Il team scientifico internazionale SCOPSCO (Scientific COllaboration on Past Speciation Conditions in lake Ohrid), di cui fanno parte la prof.ssa Anna Maria Mercuri e la dott.ssa Paola Torri del Dipartimento di Scienze della Vita di Unimore, ha pubblicato in questi giorni sulla rivista “Nature” i risultati di uno studio paleoambientale del Lago di Ocrida, uno splendido bacino al confine tra Albania e Macedonia del Nord. Ocrida (Ohrid in inglese) è famoso per la sua eccezionale biodiversità che conta oltre 300 specie animali e vegetali endemiche, cioè native di questo luogo particolare, un archivio naturale ricco di informazioni preziose sulla storia climatica del Mediterraneo.

Il lavoro di perforazione dei sedimenti del fondo del lago, il più antico d’Europa, si è svolto nel 2013 ed è uno dei progetti di maggior successo del consorzio ICDP (International Continental Scientific Drilling Program). Cofinanziata da enti di ricerca nazionali tra cui, per l’Italia, l’istituto di Geofisica e Vulcanologia (INGV) e il Consiglio Nazionale delle Ricerche (CNR), la campagna di perforazione ha raggiunto una profondità di 568 m nei sedimenti lacustri, superando una colonna d’acqua di 245 m.

Ci sono voluti cinque anni per analizzare le diverse proprietà delle carote di sedimento recuperato, usando molte tecniche indipendenti volte a fornire una solida conoscenza del clima e dei cambiamenti ambientali del passato. Il gruppo di lavoro ha ora rivelato che il lago si è originato 1,36 milioni di anni fa e che ha continuato la sua storia senza soluzione di continuità fino ad oggi.
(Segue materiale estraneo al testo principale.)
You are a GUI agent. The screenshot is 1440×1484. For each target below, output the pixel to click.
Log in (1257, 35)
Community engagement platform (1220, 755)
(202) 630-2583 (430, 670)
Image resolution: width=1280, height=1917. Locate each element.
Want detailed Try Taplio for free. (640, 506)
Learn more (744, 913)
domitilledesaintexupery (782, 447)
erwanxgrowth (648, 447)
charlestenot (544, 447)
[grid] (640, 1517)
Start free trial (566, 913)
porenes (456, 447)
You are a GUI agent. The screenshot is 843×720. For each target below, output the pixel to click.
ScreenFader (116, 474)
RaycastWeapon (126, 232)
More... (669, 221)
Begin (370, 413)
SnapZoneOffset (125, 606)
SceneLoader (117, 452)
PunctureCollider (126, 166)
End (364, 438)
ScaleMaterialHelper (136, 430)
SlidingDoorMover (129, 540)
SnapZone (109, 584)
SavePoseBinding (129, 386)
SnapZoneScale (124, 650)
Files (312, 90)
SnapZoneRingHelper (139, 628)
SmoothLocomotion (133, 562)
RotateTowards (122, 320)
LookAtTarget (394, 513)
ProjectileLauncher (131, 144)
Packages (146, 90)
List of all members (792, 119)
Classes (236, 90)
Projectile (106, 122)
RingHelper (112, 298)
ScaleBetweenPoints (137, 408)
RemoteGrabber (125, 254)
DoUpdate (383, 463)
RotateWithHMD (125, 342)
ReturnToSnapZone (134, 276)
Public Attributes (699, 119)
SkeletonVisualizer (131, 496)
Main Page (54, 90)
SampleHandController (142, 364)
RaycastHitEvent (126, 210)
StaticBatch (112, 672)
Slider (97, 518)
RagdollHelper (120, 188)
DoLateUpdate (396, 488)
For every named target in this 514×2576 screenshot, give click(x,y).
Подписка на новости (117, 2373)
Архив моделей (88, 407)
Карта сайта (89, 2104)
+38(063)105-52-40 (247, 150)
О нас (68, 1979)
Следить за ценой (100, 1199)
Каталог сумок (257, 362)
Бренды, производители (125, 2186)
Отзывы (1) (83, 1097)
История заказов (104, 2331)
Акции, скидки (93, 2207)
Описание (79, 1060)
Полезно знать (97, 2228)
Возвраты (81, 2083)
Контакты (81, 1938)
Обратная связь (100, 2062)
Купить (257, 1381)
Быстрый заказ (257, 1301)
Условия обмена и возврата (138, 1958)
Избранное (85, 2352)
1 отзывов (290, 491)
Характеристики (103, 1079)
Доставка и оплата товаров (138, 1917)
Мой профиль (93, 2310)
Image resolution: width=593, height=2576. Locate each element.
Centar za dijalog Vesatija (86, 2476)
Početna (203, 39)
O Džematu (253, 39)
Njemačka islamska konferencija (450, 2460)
“Tra i dati ottenuti – spiega la prof.ssa Anna Maria Mercuri di Unimore -, di grande rilievo sono quelli che riguardano il polline, fossile e conservato in quantità abbondanti negli strati del lago. Questo importante indicatore climatico è stato studiato da un gruppo internazionale di palinologi guidati dalla professoressa Laura Sadori della Sapienza di Roma, con la quale noi ricercatrici modenesi cooperiamo da anni”. Giovanni Zanchetta dell’Università di Pisa e Bernd Wagner dell’Università di Colonia hanno coordinato la ricerca interdisciplinare sul fronte più spiccatamente geologico.

Il team internazionale di palinologi, primo a vedere un così alto numero di esperti lavorare in sinergia su un unico archivio, ha descritto la vegetazione nel passato, l’archivio biologico dei cambiamenti avvenuti in risposta all’alternanza di periodi glaciali e interglaciali.

Di particolare interesse, le proprietà geochimiche e il contenuto in polline degli strati lacustri hanno documentato un aumento delle precipitazioni invernali durante i periodi caldi (interglaciali). Dai dati analitici sono stati sviluppati modelli climatici, ora presenti nell’articolo pubblicato su Nature, che mostrano come l’aumento delle precipitazioni invernali sia avvenuto a seguito dell’intensificarsi dei cicloni sul Mediterraneo occidentale, in particolare durante l’autunno. Tale aumento, detto ciclogenesi, sarebbe legato, secondo questa ricerca, al riscaldamento anomalo della superficie del mare durante l’estate.

“Effetti simili – commenta la prof.ssa Anna Maria Mercuri di Unimore – potrebbero derivare dal recente riscaldamento climatico di origine antropica, e in questo contesto, le ricerche sul Lago di Ocrida potranno essere utili per risolvere alcune delle incertezze presenti nel rapporto della commissione intergovernativa sui cambiamenti climatici delle Nazioni Unite (Intergovernmental Panel on Climate Change, IPCC) e migliorare le proiezioni previsionali future”.